К сожалению, я не могу положить вам на стол книжки вроде "Анализа поэтического текста" Лотмана (бесовской катехизис русского структурализма) и сказать: вот прочитаете - и все станет ясно. Нет такой книжки. Весь Серебряный век проходит под знаком кардинальной перестройки языка и сознания.
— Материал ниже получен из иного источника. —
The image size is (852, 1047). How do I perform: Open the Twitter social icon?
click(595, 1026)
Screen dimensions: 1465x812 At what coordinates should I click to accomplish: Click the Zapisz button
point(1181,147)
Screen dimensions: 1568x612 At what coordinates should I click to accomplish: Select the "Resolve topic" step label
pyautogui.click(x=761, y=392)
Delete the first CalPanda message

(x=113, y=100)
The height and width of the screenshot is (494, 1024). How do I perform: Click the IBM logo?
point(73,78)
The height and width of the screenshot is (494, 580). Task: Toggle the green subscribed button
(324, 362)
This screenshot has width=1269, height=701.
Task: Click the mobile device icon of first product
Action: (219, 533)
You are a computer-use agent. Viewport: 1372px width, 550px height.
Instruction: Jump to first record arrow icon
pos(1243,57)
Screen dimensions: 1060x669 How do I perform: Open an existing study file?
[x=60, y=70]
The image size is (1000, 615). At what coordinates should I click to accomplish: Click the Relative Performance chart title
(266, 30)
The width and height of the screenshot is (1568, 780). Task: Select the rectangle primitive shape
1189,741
И поставангардная литература в своих исканиях и экспериментах намного радикальнее исходных символистских и футуристических опытов. Вырабатывались неклассические типы философствования и письма. И с моей точки зрения, новейшая философия случилась не в лоне русской религиозной философии, а именно в литературе. Похожее происходило на Западе, где в XX веке именно литература в лице Борхеса, Кафки, Джойса и Пруста приняла эстафету от философской классики.
Как и философия, литература - это опыт невозможного. Бланшо принадлежит мысль о том, что поэзия - язык, на котором никто не говорит и который ни к кому не обращен. Я умираю от зависти, когда встречаю такие афоризмы. Давайте я выступлю в роли тупого филолога (что очень легко), не понимающего этого парадокса Бланшо, а вы - в роли проникновенных мыслителей (что очень трудно), которые объяснят мне - что к чему. Этому афоризму противоречит, казалось бы, все. Как это - на языке поэзии никто не говорит? Сначала Пушкин произносит "Я помню чудное мгновенье…", потом Остап Бендер повторяет, за ним я и за мной несмолкаемое эхо этих строк. Да и вообще вокруг графоманствующим поэтам несть числа. И потом, поэзия всегда к кому-то обращена - "Скажи-ка, дядя, ведь недаром…", "Читатель ждет уж рифмы розы…" и так далее. Нам Якобсон давно все объяснил про коммуникативную функцию, Бахтин про диалог, а Яусс про рецепцию, а тут - на тебе, никакого адресата.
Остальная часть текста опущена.